In den Medien kommt die Diffamierung oft in hämischen Nebensätzen daher, zum Beispiel so: »FDP und Grüne, die beiden konstruktiven unter den Oppositionsparteien ...«; die nicht konstruktive kann also nur die Linkspartei sein. In Unternehmerversammlungen mag man es drastischer. Bei einem Empfang der Industrie- und Handelskammer Oberrhein nannte deren Präsident Karlhubert Dischinger – ohne irgendwelchen aktuellen Anlaß – Oskar Lafontaine »die saarländische Giftspritze«. Einen »nationalen Sozialisten« schimpfte ihn Arnulf Baring, nationalkonservativ bis auf die Knochen, den die Medien gern als Experten für alles heranziehen, vor allem für Verleumdung der Linken.
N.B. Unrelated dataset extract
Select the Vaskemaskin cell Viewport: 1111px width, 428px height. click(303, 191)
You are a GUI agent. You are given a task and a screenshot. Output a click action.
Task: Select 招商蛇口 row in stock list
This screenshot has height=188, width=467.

Kongenial schloß sich die Badische Zeitung mit der Ernennung von Saarbrücken zur »Honecker- und Lafontaine-Stadt« und der »Linkspartei« zur »Partei der Kümmerer« (laut Duden in der Entwicklung zurückgebliebene Tiere) an. Aber auch der sonst oft geistreiche Kabarettist Matthias Richling entblödete sich nicht, das Wort »Lafonträne« zu schöpfen.
Da paßt es gar nicht ins Bild, wenn der Landesbischof von Sachsen, Axel Noack, der Linkspartei bescheinigt, »zweifellos Teil des demokratischen Staates« zu sein und wichtige Themen aufzugreifen. In den ostdeutschen Landtagen habe sie eine sehr solide und verläßliche Arbeit geleistet. Im übrigen seien 96 Prozent der Parteimitglieder im Osten nie in der SED gewesen.
Ein solches Urteil darf selbstverständlich nicht stehenbleiben, sondern wird umgehend zurechtgerückt. Der Zeitschrift Christ in der Gegenwart dient dazu die Betriebsschließung von Nokia in Bochum: »Die kommt nicht aus dem Geist eines demokratisch-freiheitlichen Kapitalismus, sondern aus dem Ungeist eines leninistisch-verrohten Kommunismus, einer Planwirtschaft.« Anders gesagt: Schuld sind immer die Schmuddelkinder, die Linken.
Und selbst wenn die Linkspartei jetzt Kommunisten in die Ecke stellt und Lafontaines Fraktionsvorsitzkollege Gregor Gysi die Vergesellschaftung von Produktionsmitteln ausschließt – als Sündenböcke und Schreckgespenster werden sie weiter gebraucht.